Michael B. Jordan and others stare danger in the face in a still image from Ryan Coogler's 2025 film 'Sinners'

Sinners

The reports of Ryan Coogler’s demise have been greatly exaggerated. 

Well, demise may not be the right word for a filmmaker whose last two movies — Marvel ventures Black Panther and Black Panther: Wakanda Forever — grossed more than $2 billion combined and garnered 12 Oscar nominations (four wins). But seeing someone who was billed as “the next Steven Spielberg” following his meteoric rise spend nearly a decade milling about in the notoriously director-unfriendly MCU was a bit disappointing. 

This isn’t just some film-snob bellyaching either. Take it directly from the man himself, who in a recent interview with Deadline said he "had to reckon with the fact that the audience doesn’t truly know me” following his long foray into franchise filmmaking. 

Well, mission accomplished. Sinners, Coogler’s latest, is a rip-roaring, crowd-pleasing genre mashup with deep soul that’s brimming with the filmmaker’s various influences. In what is becoming an increasingly hostile Hollywood landscape for directors hoping to create original mid- and large-budget films for adults, Sinners combines the sort of audience-engaging beats you’d expect from a Tom Cruise blockbuster with ambitious scope, bold storytelling choices and grindhouse griminess. In simpler terms, it’s like if Christopher Nolan had made From Dusk Till Dawn. That comparison might be giving away the game a bit for anyone who hasn’t seen the trailers, but don’t worry — the crime-movie-slash-vampire-freakout has plenty more surprises up its sleeve.

Continuing his 12-year collaboration with Coogler, Michael B. Jordan stars as twin gangsters Smoke and Stack, who — upon their return to Mississippi from a brief stint in the Chicago mob underworld — have decided to throw a grand party for the opening of their new juke joint. The twins’ little cousin Sammie (former H.E.R. backup singer Miles Caton in his film debut) is caught between his stifling preacher father and the twins’ alluring world; he just wants to play the blues, and Smoke and Stack offer him a spot onstage during the juke joint’s opening-night throwdown. 

Things are complicated by the presence of the duo’s respective exes — Wunmi Mosaku as Annie and Hailee Steinfeld as Mary, who both light up the screen. Delroy Lindo steals every scene he’s in as blues drunkard Delta Slim, Jack O’Connell menaces as the leader of a group of folk-playing vampires, and Babylon’s Li Jun Li stands out as local shop owner Grace Chow. It’s the type of film in which every member of the ensemble gets a moment to metaphorically, and many times literally, sing. 

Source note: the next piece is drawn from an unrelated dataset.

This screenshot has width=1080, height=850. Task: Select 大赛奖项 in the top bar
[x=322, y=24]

As you can deduce from the various character descriptors and plot mechanics, music is a major through line in Sinners. Two-time Oscar winner Ludwig Göransson provides a genre- and timeline-collapsing score that encompasses African American music of the past, present and future. This music fusion leads to one of two bold sequences in the film, and gets to the heart of what Coogler wants to say beyond the blood-and-sex genre tropes. 

Coogler has a true passion for the different types of film stock and their various uses, and that passion is on display throughout the movie. Sinners was shot on 65 mm film using a combination of IMAX and Ultra Panavision cameras; it also features several aspect-ratio changes during its two-plus-hour runtime. In an environment where Oppenheimer’s use of 70 mm IMAX cameras caused theatergoers to rush to the cineplex in droves, hopefully Sinners can find a similar success, giving Coogler the ability to make more original films. 

That might not be in the cards no matter how successful Sinners is, at least in the immediate future. Denzel Washington says Coogler is writing a part for him in the unconfirmed Black Panther 3, while Sinners itself is ripe for cinematic universe exploration. 

But after seeing what Coogler is capable of when given a blank check and limited studio interference, and seeing all the pieces of his career come together in one fell swoop — the urgency of Fruitvale Station, the filmmaking chops of Creed, the crowd-pleasing blockbuster scope of the Black Panther films — it would feel like a waste to see him dive back into franchise-land. Sinners is what it looks like when studios give auteurs the runway to make something vital.